Testing for LUIS DevOps


LUIS will be retired on October 1st 2025 and starting April 1st 2023 you will not be able to create new LUIS resources. We recommend migrating your LUIS applications to conversational language understanding to benefit from continued product support and multilingual capabilities.

Software engineers who are developing a Language Understanding (LUIS) app can apply DevOps practices around source control, automated builds, testing, and release management by following these guidelines.

In agile software development methodologies, testing plays an integral role in building quality software. Every significant change to a LUIS app should be accompanied by tests designed to test the new functionality the developer is building into the app. These tests are checked into your source code repository along with the .lu source of your LUIS app. The implementation of the change is finished when the app satisfies the tests.

Tests are a critical part of CI/CD workflows. When changes to a LUIS app are proposed in a pull request (PR) or after changes are merged into your main branch, then CI workflows should run the tests to verify that the updates haven't caused any regressions.

How to do Unit testing and Batch testing

There are two different kinds of testing for a LUIS app that you need to perform in continuous integration workflows:

  • Unit tests - Relatively simple tests that verify the key functionality of your LUIS app.

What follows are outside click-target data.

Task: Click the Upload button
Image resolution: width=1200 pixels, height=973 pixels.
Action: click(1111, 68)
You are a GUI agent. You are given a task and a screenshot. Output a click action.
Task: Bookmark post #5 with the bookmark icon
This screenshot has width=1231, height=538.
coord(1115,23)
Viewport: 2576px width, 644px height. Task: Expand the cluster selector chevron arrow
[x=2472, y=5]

A unit test passes when the expected intent and the expected entities are returned for a given test utterance. All unit tests must pass for the test run to complete successfully.
    This kind of testing is similar to Interactive testing that you can do in the LUIS portal.

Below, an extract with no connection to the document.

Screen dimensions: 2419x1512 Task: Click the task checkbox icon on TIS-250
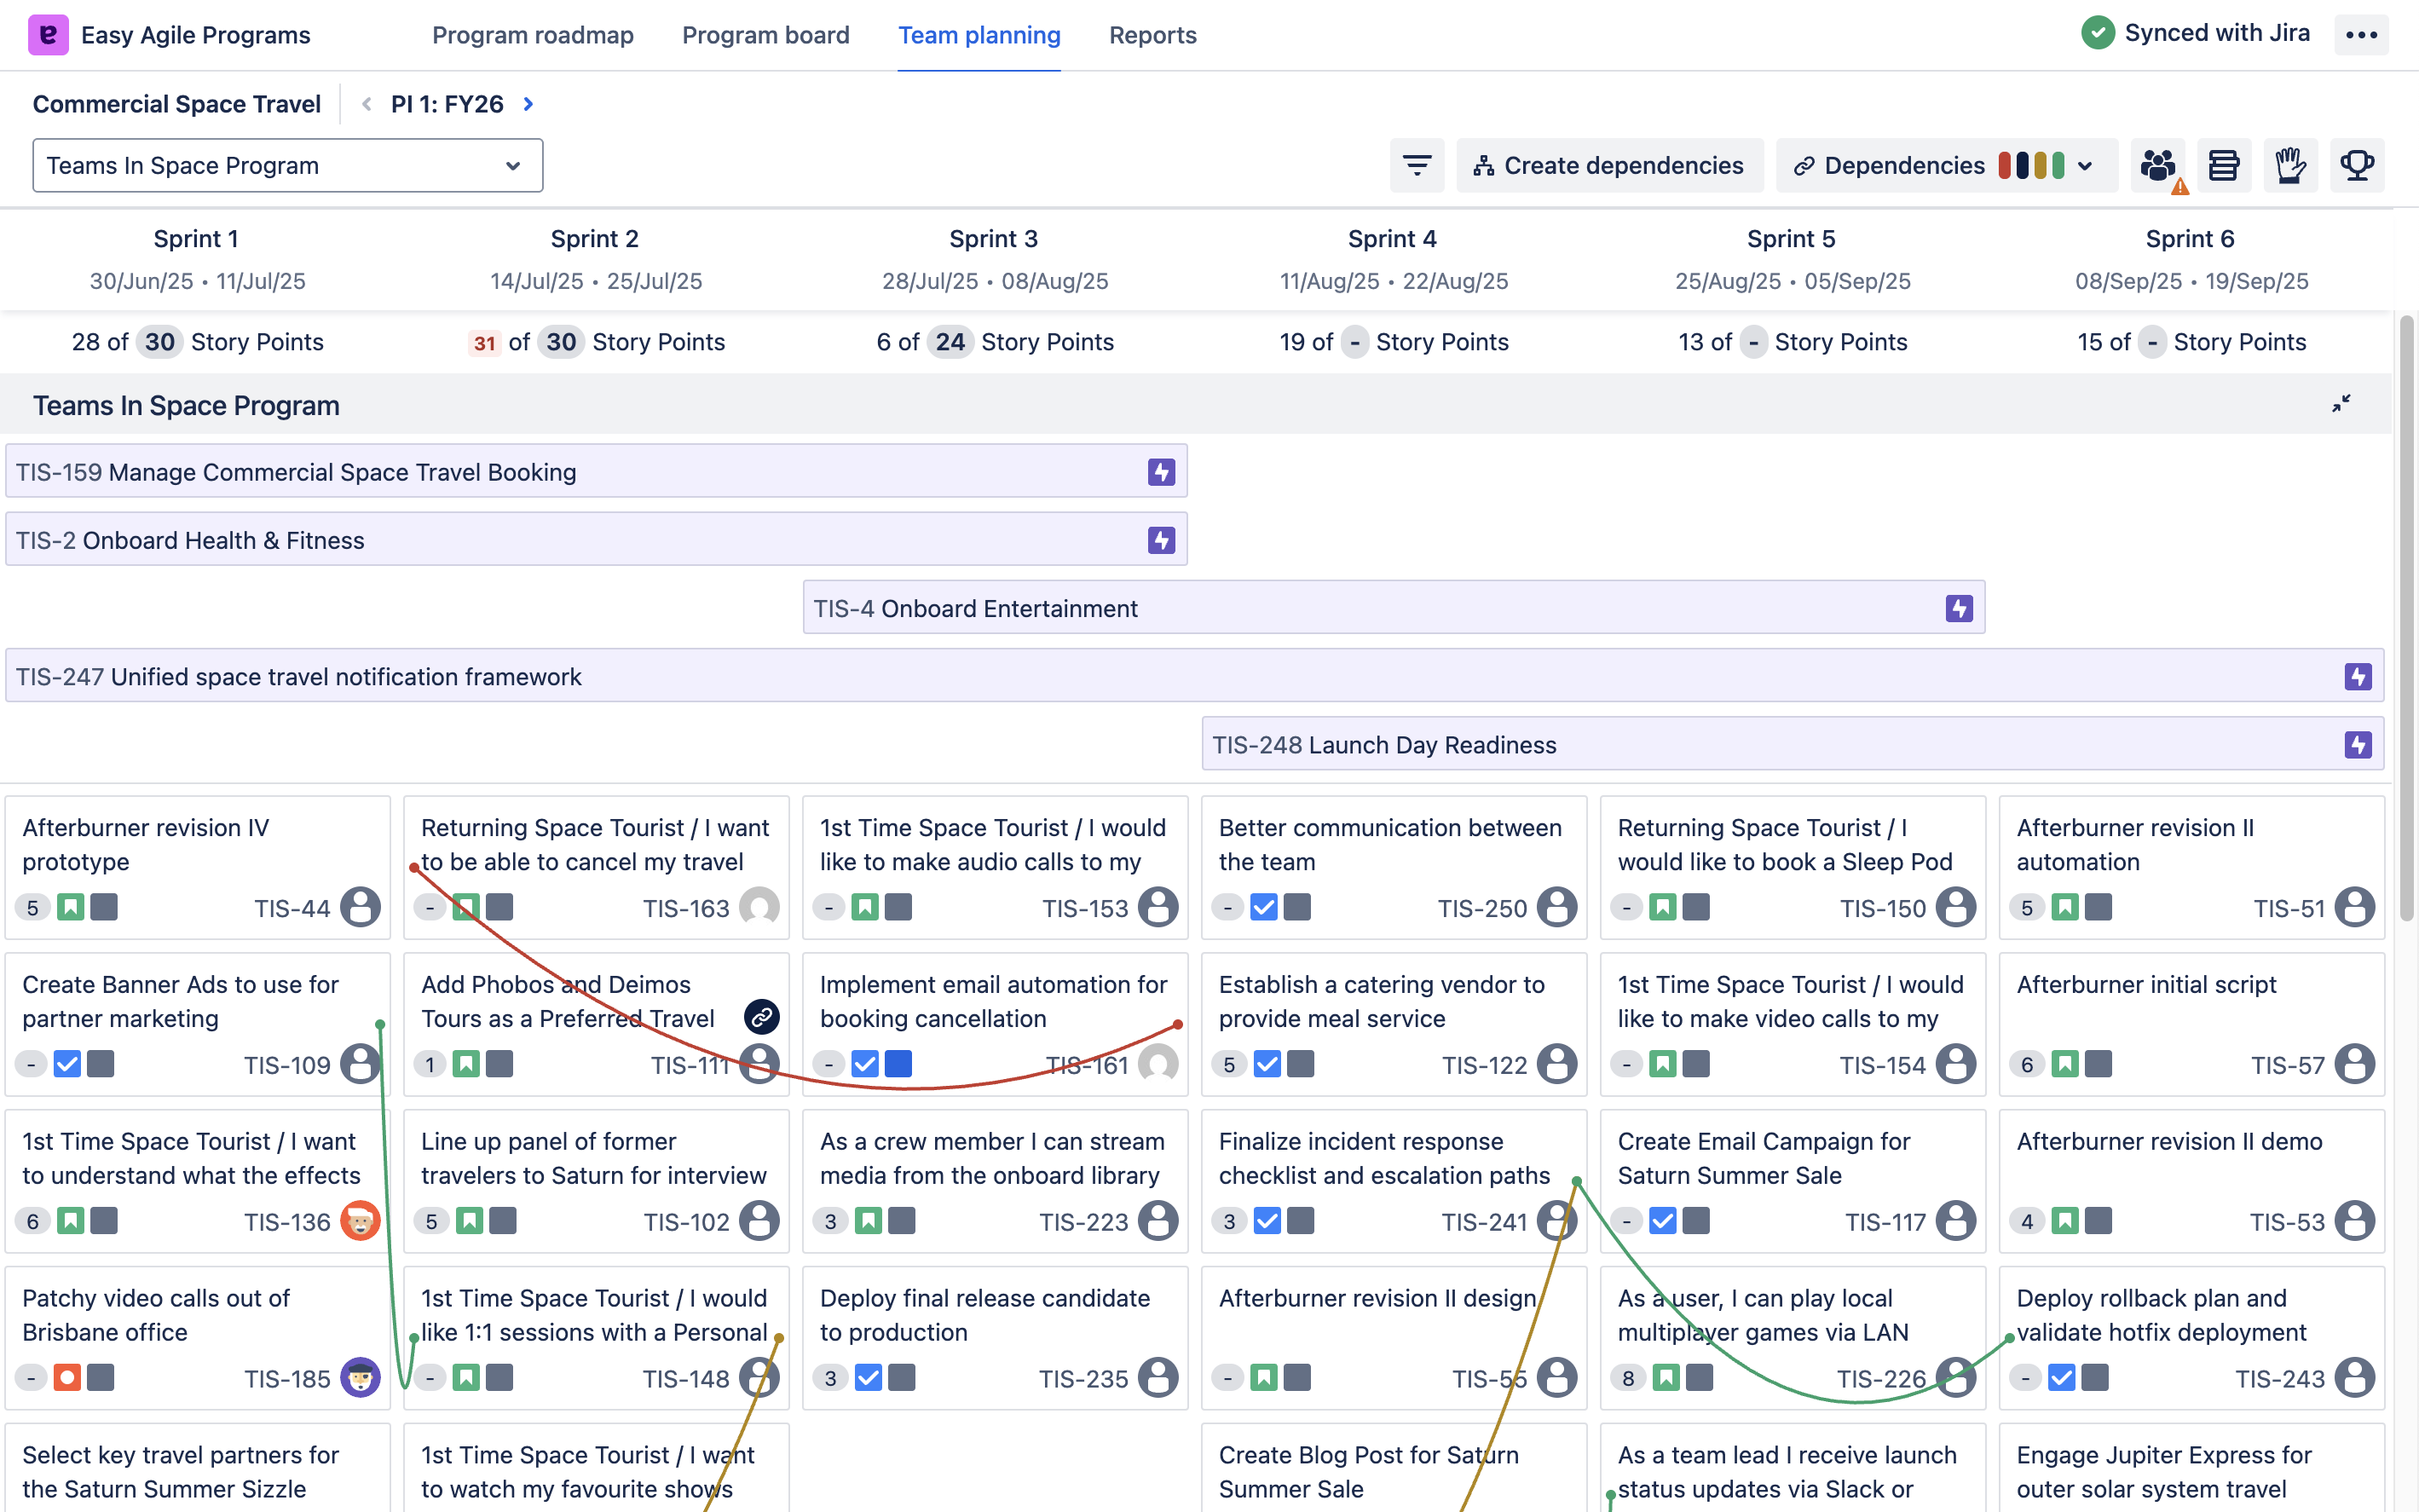coord(1264,907)
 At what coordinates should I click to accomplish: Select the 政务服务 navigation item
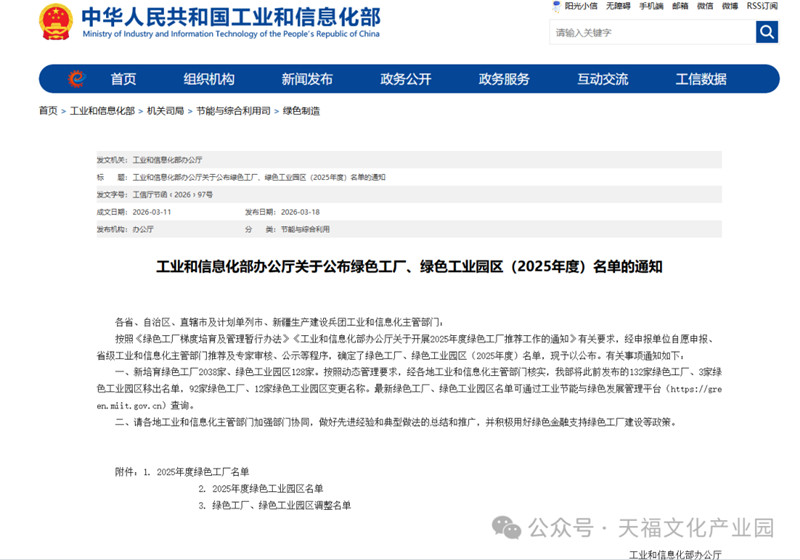tap(504, 79)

  • Batch tests - Batch testing is a comprehensive test on your current trained model to measure its performance. Unlike unit tests, batch testing isn't pass|fail testing. The expectation with batch testing is not that every test will return the expected intent and expected entities. Instead, a batch test helps you view the accuracy of each intent and entity in your app and helps you to compare over time as you make improvements.
    This kind of testing is the same as the Batch testing that you can perform interactively in the LUIS portal.

You can employ unit testing from the beginning of your project. Batch testing is only really of value once you've developed the schema of your LUIS app and you're working on improving its accuracy.

For both unit tests and batch tests, make sure that your test utterances are kept separate from your training utterances. If you test on the same data you train on, you'll get the false impression your app is performing well when it's just overfitting to the testing data. Tests must be unseen by the model to test how well it is generalizing.

Writing tests

When you write a set of tests, for each test you need to define:

  • Test utterance
  • Expected intent
  • Expected entities.

Use the LUIS batch file syntax to define a group of tests in a JSON-formatted file. For example:

    "text": "example utterance goes here",
    "intent": "intent name goes here",
            "entity": "entity name 1 goes here",
            "startPos": 14,
            "endPos": 23
            "entity": "entity name 2 goes here",
            "startPos": 14,
            "endPos": 23

Some test tools, such as NLU.DevOps also support LUDown-formatted test files.

Designing unit tests

Unit tests should be designed to test the core functionality of your LUIS app. In each iteration, or sprint, of your app development, you should write a sufficient number of tests to verify that the key functionality you are implementing in that iteration is working correctly.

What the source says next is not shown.